“True Brunelo” di D. Lynch

“Wine & Spirits”

(omissis)

“So it was with Gambelli’s reference-point producer, Gianfranco Soldera, an infamous character in Montalcino whose peers regard him with a mixture of awe (for hi elegant, long-lived wines) and unease (for his candor). I’d been apprised of his force-of-nature personality beforehand, but his compact dimensions and round, moustachioed face – framed by a jaunty orange scarf and black cap on the day of my visit – made him seem downright huggable. As he got started on the subject of sangiovese ha was reliably blunt, although he delivered most of his pronouncements with a sweet, almost apologetic smile.

Soldera’s main assertion is that sangiovese cannot naturally achieve the levels of color and extract exhibited in many modern wines. “Brunello is a wine driven by acidity and aroma,” he said, adding that the grape’s flavour profile is more savory than sweet. Like his confidant, Gambelli, he is focused on coaxing aromatics from the variety, saying that good sangiovese is “95 percent nose”.

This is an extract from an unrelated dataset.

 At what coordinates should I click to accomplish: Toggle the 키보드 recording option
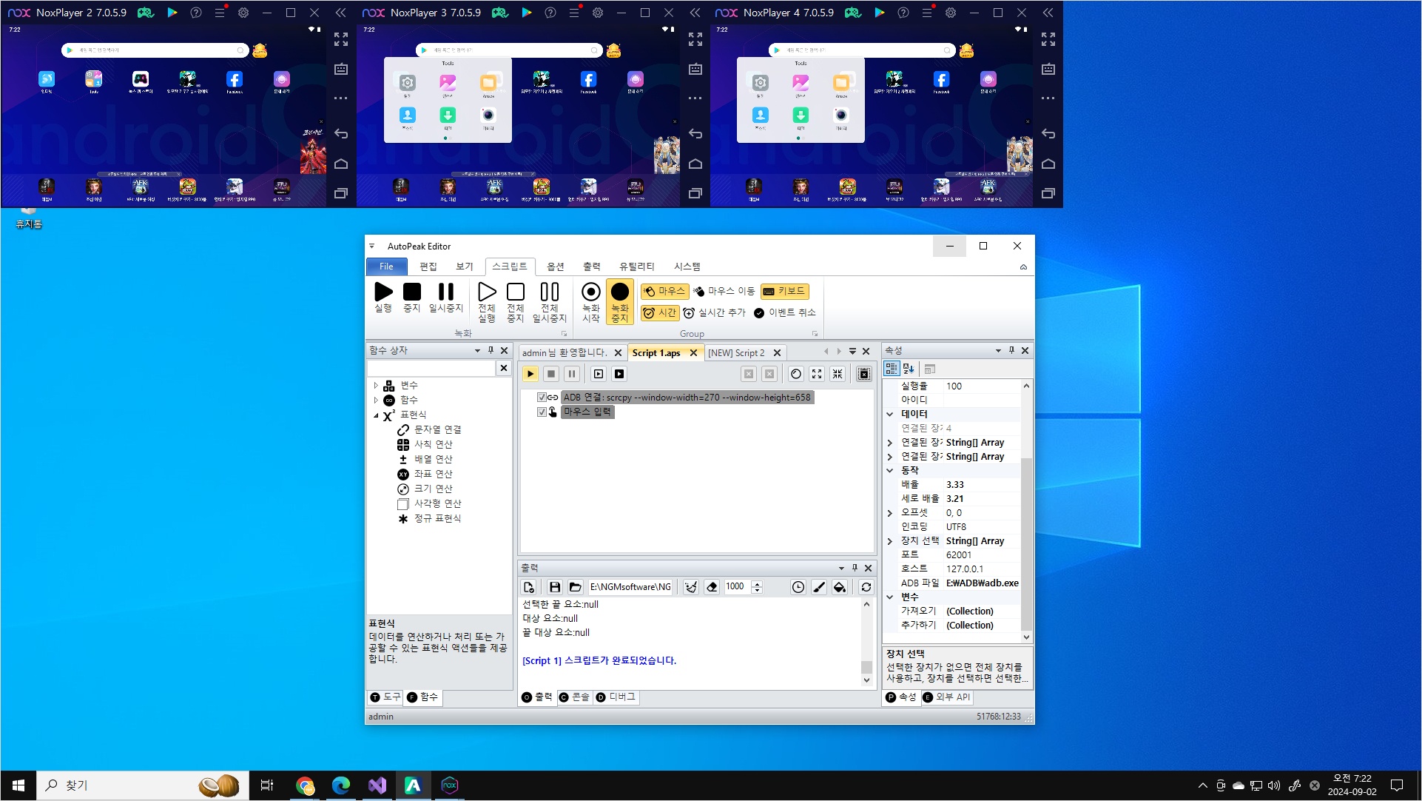784,292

Farming about eight hectares of vineyards on the slopes southwest of Montalcino, Soldera ferments his wines in open-topped, 150-hectoliter wood vats, using indigenous yeasts and no temperature control. The spontaneous fermentation lasts more than 30 days, and pump-overs are done manually. The wines age in large casks and stay there much longer than the two years mandated by  DOCG law – he has yet to bottle his 2002, in fact, whereas most of Montalcino just released its 2003s – and he regards any other means of making Brunello with disdain. His wines are a see-through cherry red (the only color “real” sangiovese can possibly be, he noted), and there is an electricity to their acidity that shocks the palate. In Soldera’s view, aging a wine in new, small barriques is the last refuge of producers damned with “weak, unidentifiable” wines.

“What makes a great wine is its diversity from other wines of the world,” he said. “Most modern Brunello has no elegance, no perfume and no recognisability as sangiovese”.

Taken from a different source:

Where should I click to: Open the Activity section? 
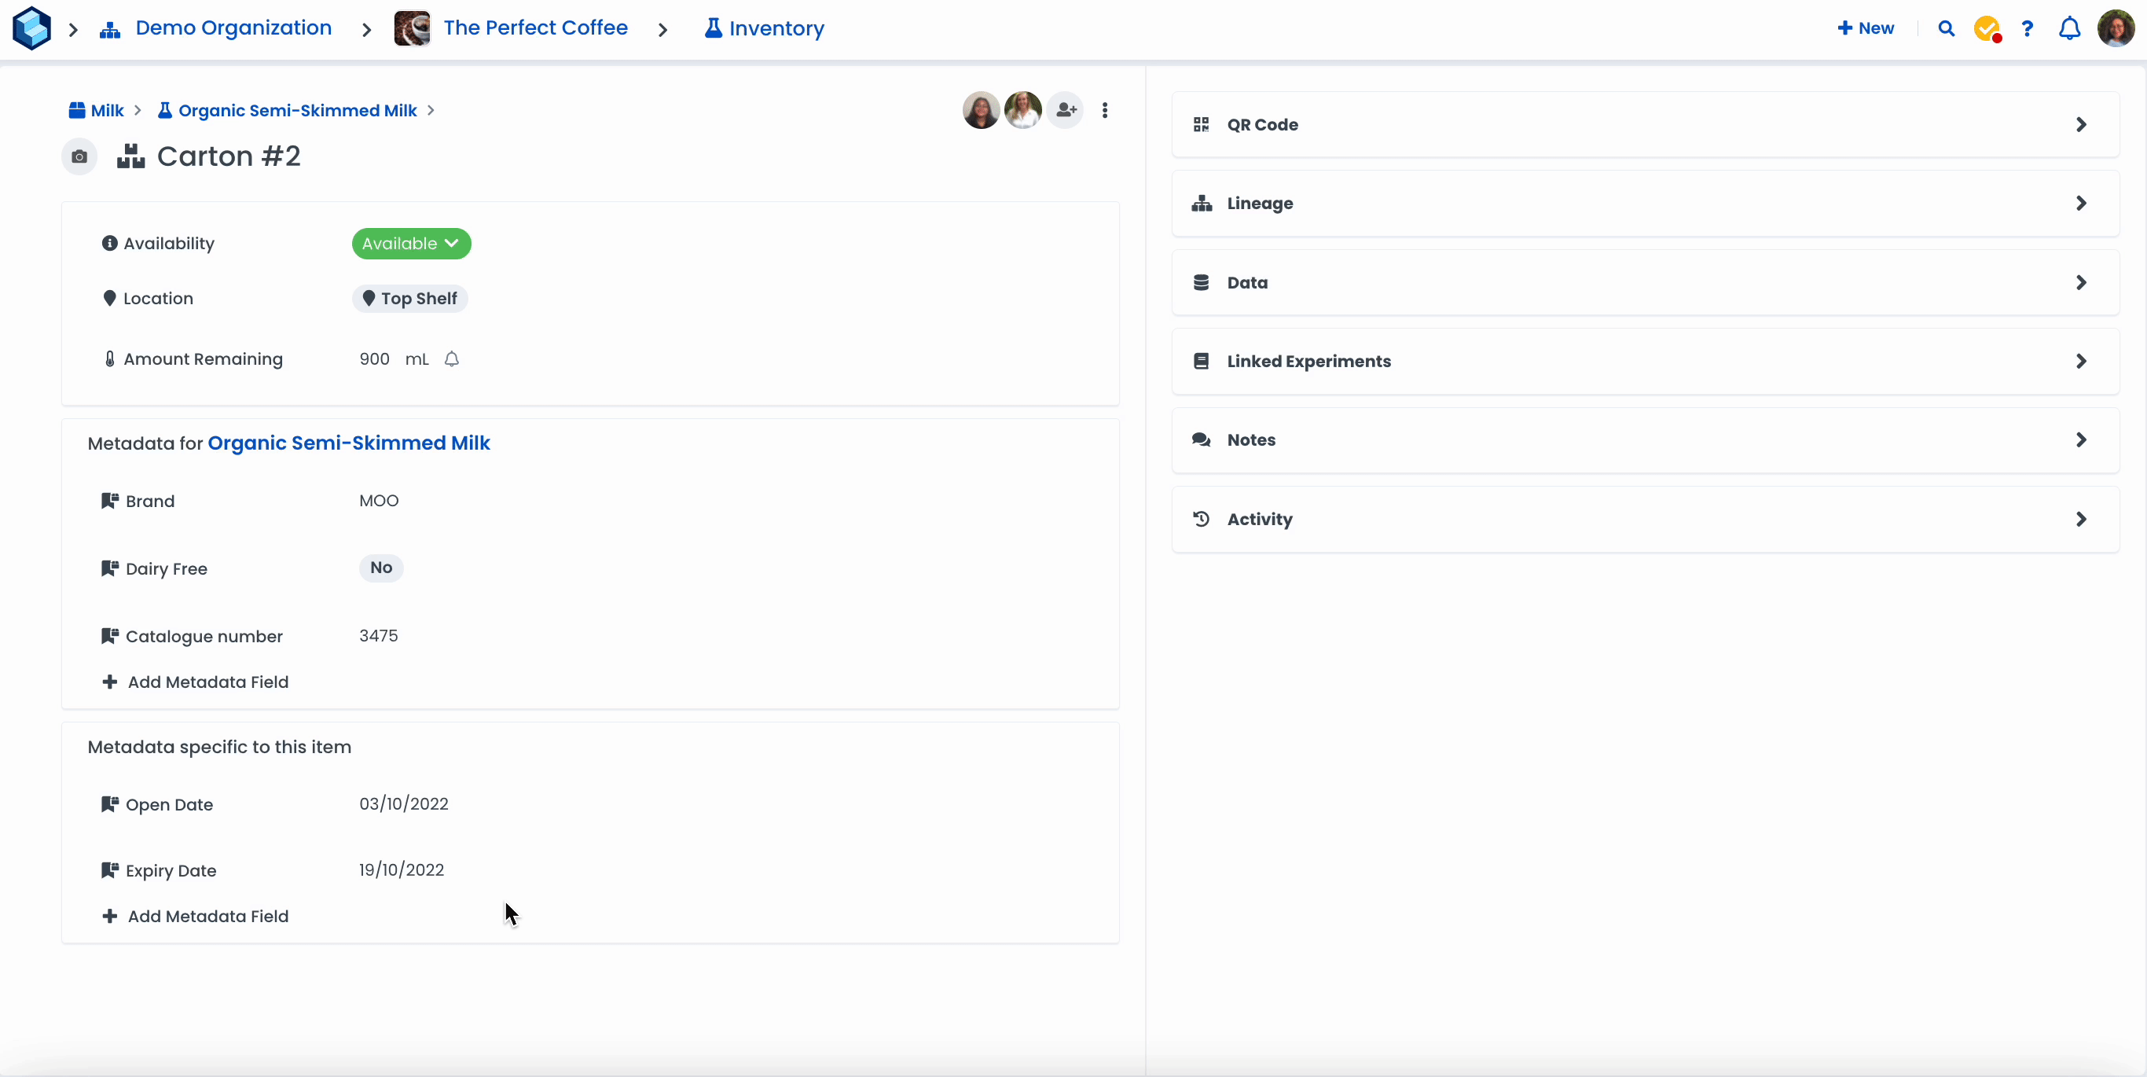pyautogui.click(x=1644, y=519)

A harsh appraisal, but a great word: recognisability. When he said it in Italian, he jabbed a finger into the table with each syllable: ri-co-no-sci-bi-li-TA’! Nebbiolo in Piedmont is readily recognizable, even in its oakier, more extracted incarnations. The same could be said for aglianico in Campania. Along with sangiovese, these are the other two of the “the big three” noble Italian reds, of three, sangiovese is the most delicate.

One explanation for sangiovese’s less assertive personality, Soldera suggested, is cultural: “This is most perfectly situated terrain in the world”, he said. “But Tuscan viticulture has traditionally been geared to mass production rather than to the specificity of a particular vineyard.”

He cited as evidence the mezzadria (share-cropping) system, which characterized Tuscan farming from medieval times to as recently as the 1950s. Traditionally, large landowners maintained a central production facility, called a fattoria, to which the various sharecroppers (poderi) contributed. “It was a mercantile style of  production, not a grower-producer style. The poderi didn’t make their own wine, and wine didn’t have any sense of place.”

Barolo, he contended, is better understood as a terroir, with site-expressive, vineyard-designated wines, at least in part because mezzadria-style agriculture was less prevalent in Piedmont. “There were fewer poderi, and those that were there made their own wine. The culture of the small vigneron was much more developed in Piedmont.”